- [Extrait]
__________________________________________________

PERSONNEL D’ADF
La guerre civile qui dure depuis 19 mois et qui a précipité l’Éthiopie dans le chaos en déplaçant des millions de personnes offre des signes de progrès. Un cessez-le-feu négocié au mois de mars est généralement respecté et les convois d’assistance humanitaire atteignent les régions affectées par la sécheresse et la famine. En mai, l’envoyé de l’Union africaine Olusegun Obasanjo a négocié la libération de 4.200 prisonniers de guerre dans ce qu’il a appelé un « exercice visant à renforcer la confiance ».
« Il existe aujourd’hui une opportunité réelle de résolution politique et diplomatique du conflit », a-t-il déclaré en début d’année.
Malgré cela, des obstacles majeurs continuent à barrer le chemin d’une paix durable. Les experts déclarent que l’Éthiopie doit y faire face si elle souhaite éviter le retour à la guerre. ADF a tenu une conversation avec le Dr Bizuneh Getachew Yimenu, expert du fédéralisme éthiopien et maître de conférences en politique à l’université de Kent, au sujet du chemin périlleux vers la paix.

__________________________________________________

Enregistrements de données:
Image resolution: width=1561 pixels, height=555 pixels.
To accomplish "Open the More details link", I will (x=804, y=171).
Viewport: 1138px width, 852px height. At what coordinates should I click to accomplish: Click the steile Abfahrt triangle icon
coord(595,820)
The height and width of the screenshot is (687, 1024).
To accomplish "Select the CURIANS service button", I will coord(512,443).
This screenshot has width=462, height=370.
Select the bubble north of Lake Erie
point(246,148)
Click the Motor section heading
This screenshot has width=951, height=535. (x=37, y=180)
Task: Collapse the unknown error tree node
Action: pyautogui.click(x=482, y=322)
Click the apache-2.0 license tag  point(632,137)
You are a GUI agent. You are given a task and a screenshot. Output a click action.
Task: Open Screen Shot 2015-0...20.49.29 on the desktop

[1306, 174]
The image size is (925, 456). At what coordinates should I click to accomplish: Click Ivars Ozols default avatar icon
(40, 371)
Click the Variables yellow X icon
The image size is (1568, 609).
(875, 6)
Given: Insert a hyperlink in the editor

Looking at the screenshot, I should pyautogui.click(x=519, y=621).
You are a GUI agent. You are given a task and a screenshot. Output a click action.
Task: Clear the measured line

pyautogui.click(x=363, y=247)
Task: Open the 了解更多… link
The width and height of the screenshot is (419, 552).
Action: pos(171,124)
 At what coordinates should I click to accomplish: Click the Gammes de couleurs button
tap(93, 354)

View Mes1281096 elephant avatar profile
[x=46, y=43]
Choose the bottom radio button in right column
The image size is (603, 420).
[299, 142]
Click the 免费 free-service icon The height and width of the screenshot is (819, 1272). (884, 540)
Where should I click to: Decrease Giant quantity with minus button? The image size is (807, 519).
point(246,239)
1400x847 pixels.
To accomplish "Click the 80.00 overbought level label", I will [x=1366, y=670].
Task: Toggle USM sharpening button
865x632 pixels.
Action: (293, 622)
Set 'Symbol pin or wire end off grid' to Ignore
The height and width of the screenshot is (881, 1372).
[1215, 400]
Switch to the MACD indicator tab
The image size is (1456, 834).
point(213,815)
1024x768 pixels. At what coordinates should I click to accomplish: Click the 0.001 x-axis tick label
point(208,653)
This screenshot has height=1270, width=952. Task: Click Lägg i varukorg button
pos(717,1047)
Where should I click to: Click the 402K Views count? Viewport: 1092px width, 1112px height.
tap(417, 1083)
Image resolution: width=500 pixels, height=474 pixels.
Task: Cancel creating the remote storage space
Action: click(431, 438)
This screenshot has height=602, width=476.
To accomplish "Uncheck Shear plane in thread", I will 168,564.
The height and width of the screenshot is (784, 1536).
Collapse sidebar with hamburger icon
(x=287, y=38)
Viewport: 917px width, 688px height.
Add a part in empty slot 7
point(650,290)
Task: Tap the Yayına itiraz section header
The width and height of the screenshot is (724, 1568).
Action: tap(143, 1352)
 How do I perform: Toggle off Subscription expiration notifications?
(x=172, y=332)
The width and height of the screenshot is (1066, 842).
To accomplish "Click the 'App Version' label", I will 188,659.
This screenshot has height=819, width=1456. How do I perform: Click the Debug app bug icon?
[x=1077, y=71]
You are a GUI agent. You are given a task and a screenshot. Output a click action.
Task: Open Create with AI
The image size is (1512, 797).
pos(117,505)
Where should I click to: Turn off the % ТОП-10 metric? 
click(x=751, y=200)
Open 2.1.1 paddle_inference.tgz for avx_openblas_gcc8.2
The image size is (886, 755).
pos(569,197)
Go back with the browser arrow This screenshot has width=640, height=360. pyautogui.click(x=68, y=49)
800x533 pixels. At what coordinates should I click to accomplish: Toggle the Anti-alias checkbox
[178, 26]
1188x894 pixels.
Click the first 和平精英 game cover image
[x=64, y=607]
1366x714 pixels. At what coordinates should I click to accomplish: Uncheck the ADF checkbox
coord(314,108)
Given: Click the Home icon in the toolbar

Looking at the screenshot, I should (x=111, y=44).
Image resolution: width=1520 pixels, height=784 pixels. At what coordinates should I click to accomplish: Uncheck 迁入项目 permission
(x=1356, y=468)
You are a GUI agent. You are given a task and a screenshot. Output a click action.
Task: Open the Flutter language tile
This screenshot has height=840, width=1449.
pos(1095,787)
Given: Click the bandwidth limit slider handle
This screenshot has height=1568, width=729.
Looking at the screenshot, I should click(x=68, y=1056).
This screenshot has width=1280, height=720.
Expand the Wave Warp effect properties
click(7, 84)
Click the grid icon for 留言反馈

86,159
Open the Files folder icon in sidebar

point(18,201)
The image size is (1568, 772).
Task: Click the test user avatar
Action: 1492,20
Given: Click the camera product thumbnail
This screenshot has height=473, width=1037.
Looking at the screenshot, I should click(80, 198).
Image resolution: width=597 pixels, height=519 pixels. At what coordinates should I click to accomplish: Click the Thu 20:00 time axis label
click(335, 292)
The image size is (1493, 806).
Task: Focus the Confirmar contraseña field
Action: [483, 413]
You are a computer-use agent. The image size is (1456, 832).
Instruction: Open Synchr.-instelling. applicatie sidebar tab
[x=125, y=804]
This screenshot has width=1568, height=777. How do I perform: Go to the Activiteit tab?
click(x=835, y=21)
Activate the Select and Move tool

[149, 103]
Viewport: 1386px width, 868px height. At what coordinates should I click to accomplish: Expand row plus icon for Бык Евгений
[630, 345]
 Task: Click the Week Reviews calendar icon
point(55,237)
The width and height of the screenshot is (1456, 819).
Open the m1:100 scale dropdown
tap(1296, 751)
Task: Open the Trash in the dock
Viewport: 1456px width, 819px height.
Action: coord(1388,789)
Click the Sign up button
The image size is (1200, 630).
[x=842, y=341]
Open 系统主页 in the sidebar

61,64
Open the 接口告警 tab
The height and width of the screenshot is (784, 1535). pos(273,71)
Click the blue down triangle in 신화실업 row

__________________________________________________

- [Petit exercice A] D'après l'extrait sur la guerre civile en Éthiopie, combien de prisonniers de guerre ont été libérés en mai grâce à la négociation de l'envoyé de l'Union africaine ?
- [Petit exercice B] Recopiez en entier chaque ligne des enregistrements, du début jusqu'à la ligne contenant "point(246,148)" incluse. Décalez de 6 chaque coordonnée donnée en réponse.
L'extrait et les enregistrements n'ont aucun lien entre eux.

- [Corrigé A] 4.200 prisonniers de guerre.

- [Corrigé B]
Image resolution: width=1561 pixels, height=555 pixels.
To accomplish "Open the More details link", I will (x=810, y=177).
Viewport: 1138px width, 852px height. At what coordinates should I click to accomplish: Click the steile Abfahrt triangle icon
coord(601,826)
The height and width of the screenshot is (687, 1024).
To accomplish "Select the CURIANS service button", I will coord(518,449).
This screenshot has width=462, height=370.
Select the bubble north of Lake Erie
point(252,154)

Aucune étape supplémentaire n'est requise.